Editorial
from the September 2004 issue
Head of the Class
In
his State of the State address in 1999, Gov. Jim Hunt laid down a daunting
challenge. “By the year 2010, North Carolina will build the best system of
public schools of any state in America. By the end of the first decade of the
21st Century, we will be the first in education.”
As we near the halfway point on the road that Hunt set the state on — a path
which Gov. Mike Easley has doggedly followed — it seems an appropriate time to
pause and attempt to determine how much progress has been made and how much more
remains to be achieved. That’s what we attempt to do in this month’s Cover
Story, which begins on page 46.
As writer Lisa Towle reports, the improvements in our K-12 system have been so
impressive that we now are widely regarded as having the nation’s most rapidly
improving schools. By almost every yardstick used, academic achievement in
reading, math and science — by students at all grade levels — is rising
steadily. This year, SAT scores crossed the symbolically important 1,000-point
plateau, among the best in the Southeast. The percentage of elementary school
students passing their end-of-grade tests rose to 81.3 percent, which doesn’t
sound all that impressive until you consider that it’s a 32 percent
improvement since 1996, the first year of the statewide testing program.
We could go on citing statistics like that, but this story is about more than
numbers. At bottom, North Carolina’s commitment to improving our schools was
about redefining our priorities. And it was a commitment made within our broader
understanding of economic development. On those two points, Towle reports there
is great news.
First, she quotes State Board of Education Chairman Howard Lee as saying that we
have made such steady progress that perhaps it’s time to reassess how far and
how fast we really can go. “Is it time to raise the bar again?” he asks.

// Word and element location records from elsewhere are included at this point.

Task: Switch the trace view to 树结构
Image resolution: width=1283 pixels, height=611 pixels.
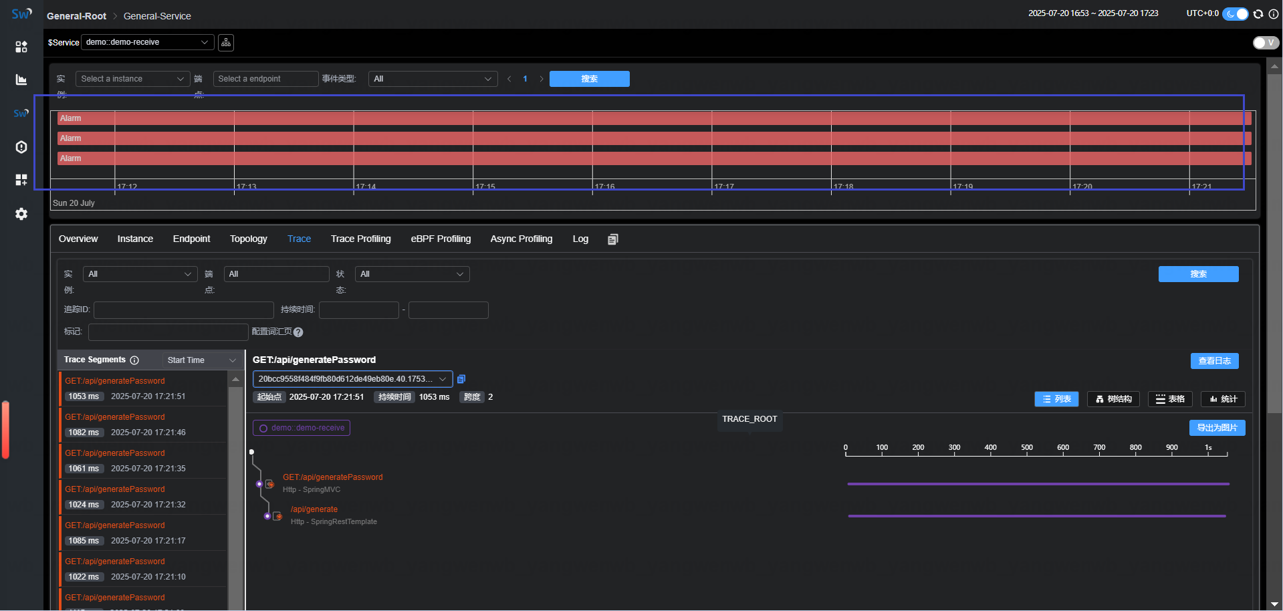Action: point(1113,399)
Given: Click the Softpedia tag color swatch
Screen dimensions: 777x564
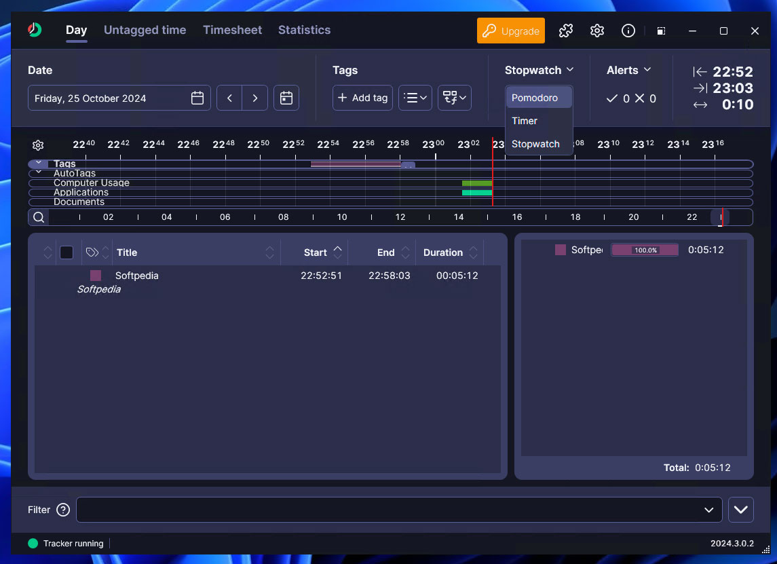Looking at the screenshot, I should [96, 276].
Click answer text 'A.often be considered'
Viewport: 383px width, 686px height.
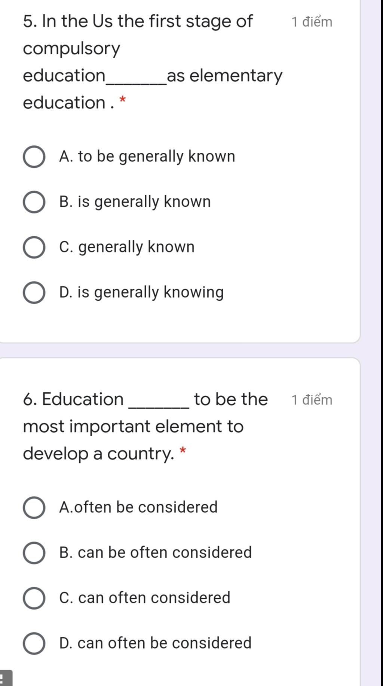click(138, 507)
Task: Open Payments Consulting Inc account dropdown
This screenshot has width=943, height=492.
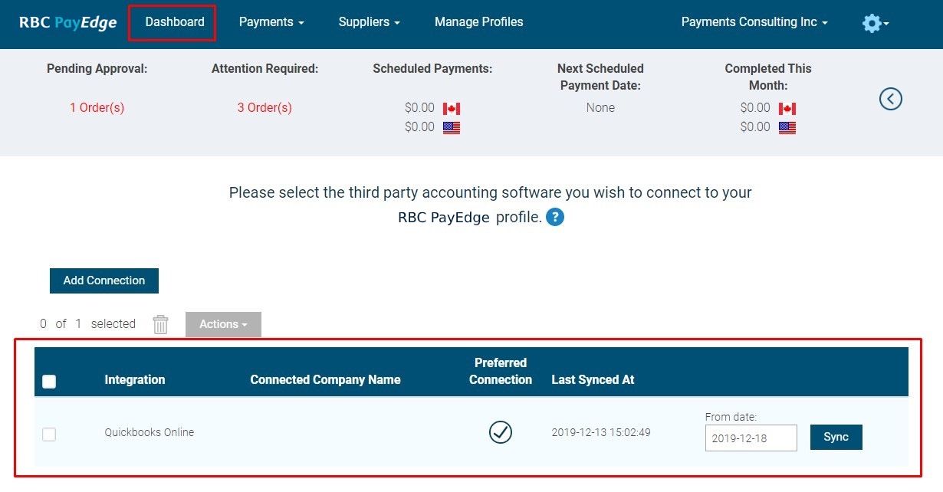Action: (754, 22)
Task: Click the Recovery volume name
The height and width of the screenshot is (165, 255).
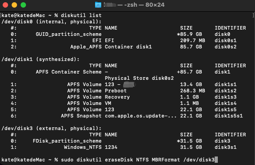Action: point(117,97)
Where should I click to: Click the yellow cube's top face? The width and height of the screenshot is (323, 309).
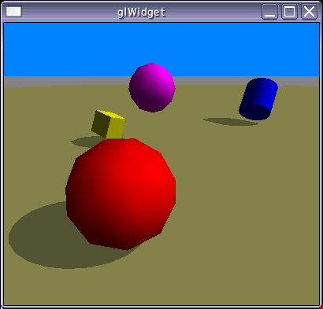(x=111, y=116)
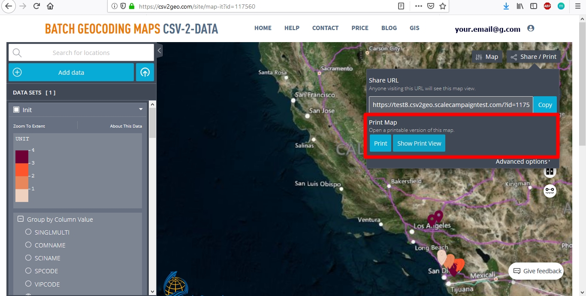This screenshot has width=586, height=296.
Task: Click the upload arrow icon beside Add data
Action: coord(145,72)
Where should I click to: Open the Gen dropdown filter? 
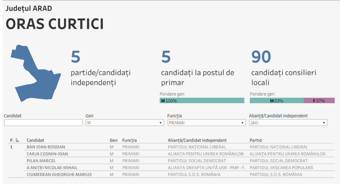[x=124, y=123]
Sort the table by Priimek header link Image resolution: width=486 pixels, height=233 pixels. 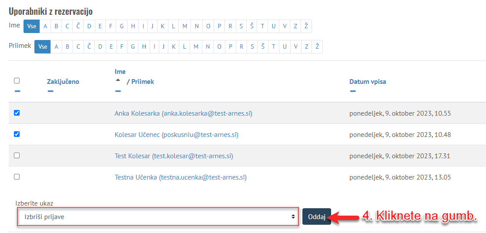coord(143,81)
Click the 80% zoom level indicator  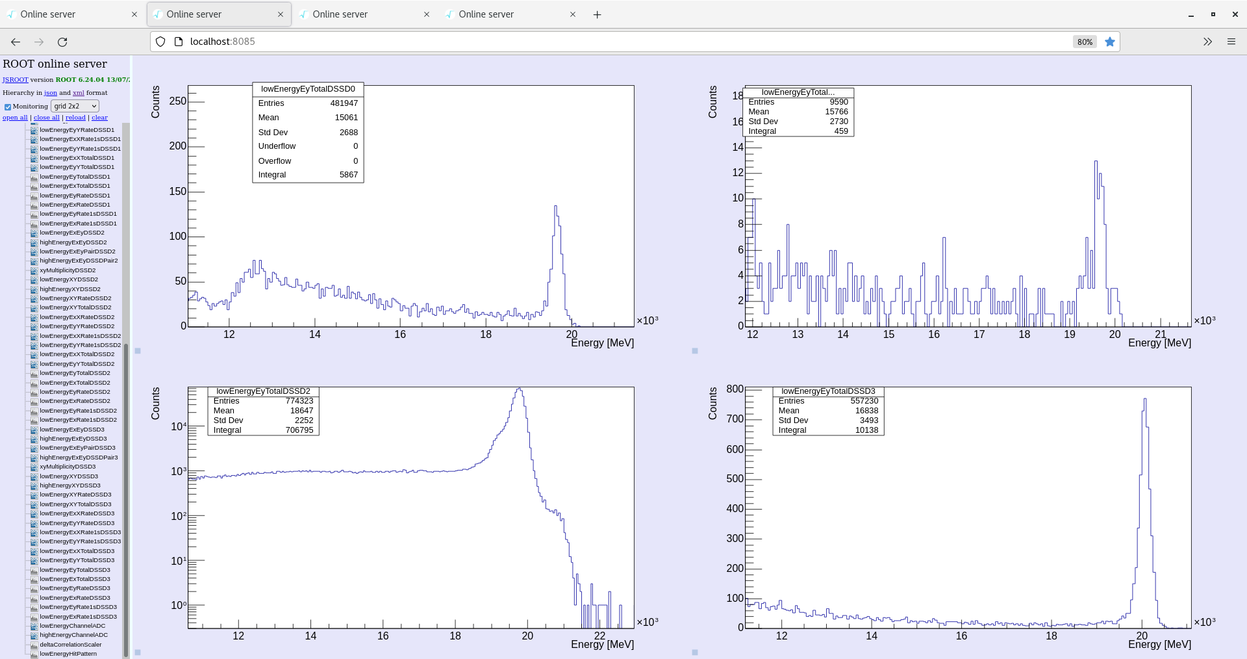1085,42
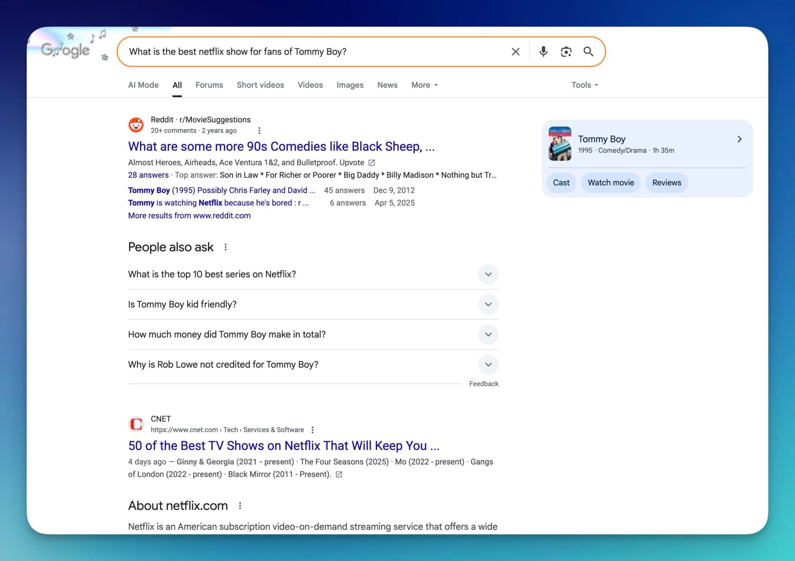Open Google Lens image search icon

[x=566, y=52]
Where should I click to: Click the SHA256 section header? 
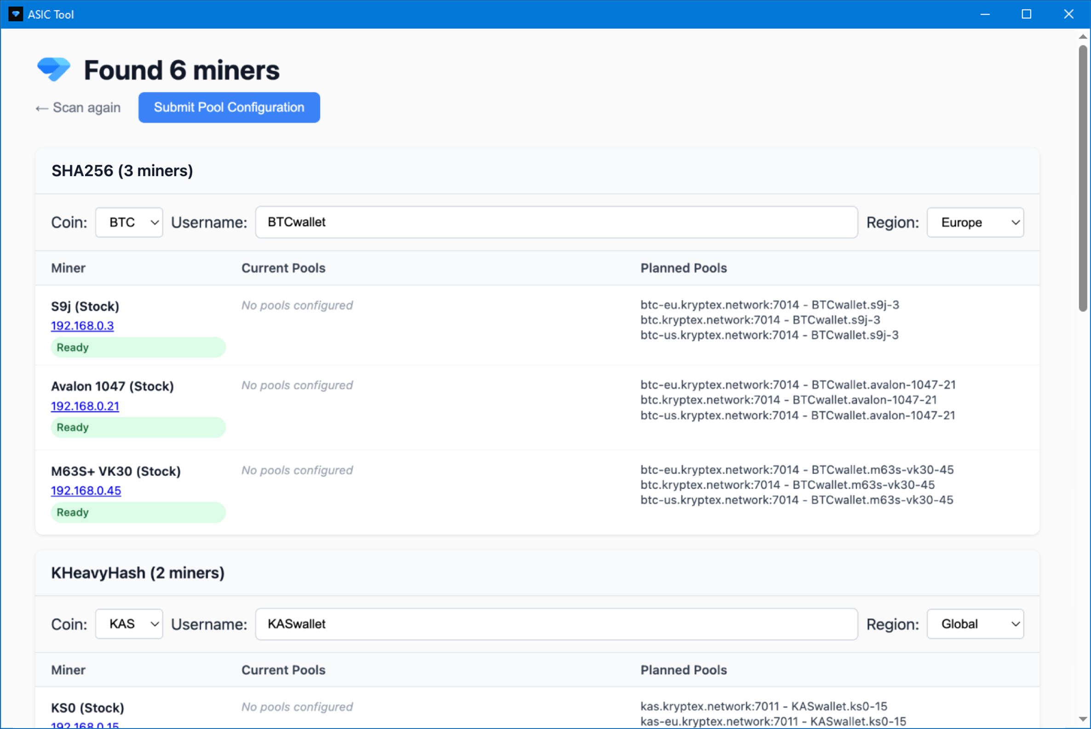pyautogui.click(x=122, y=171)
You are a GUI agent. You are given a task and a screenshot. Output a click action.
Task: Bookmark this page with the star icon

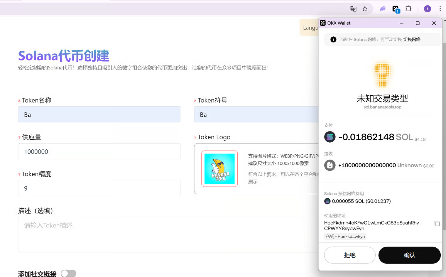(365, 9)
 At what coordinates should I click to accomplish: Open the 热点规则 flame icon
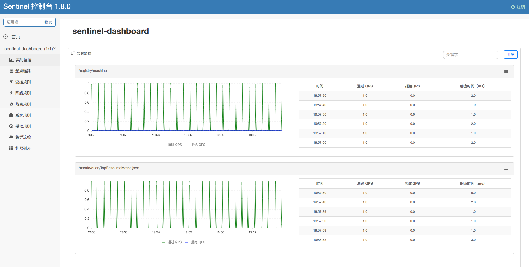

Second — and this to me is the most astounding assessment in the whole story
— we hear Joe Freddoso, the Cisco Systems executive who chairs the N.C.
Business Committee for Education, say that, in the economic development
community at least, our schools have been transformed from pig’s ear to silk
purse. “Companies saw the K-12 education system as a potential disadvantage
when contemplating relocating or putting major operations in the state,”
Freddoso says. “Now, our schools are among the best in the Southeast and on a
path to become among the highest rated in the nation.”
For that, let’s give ourselves a gold star.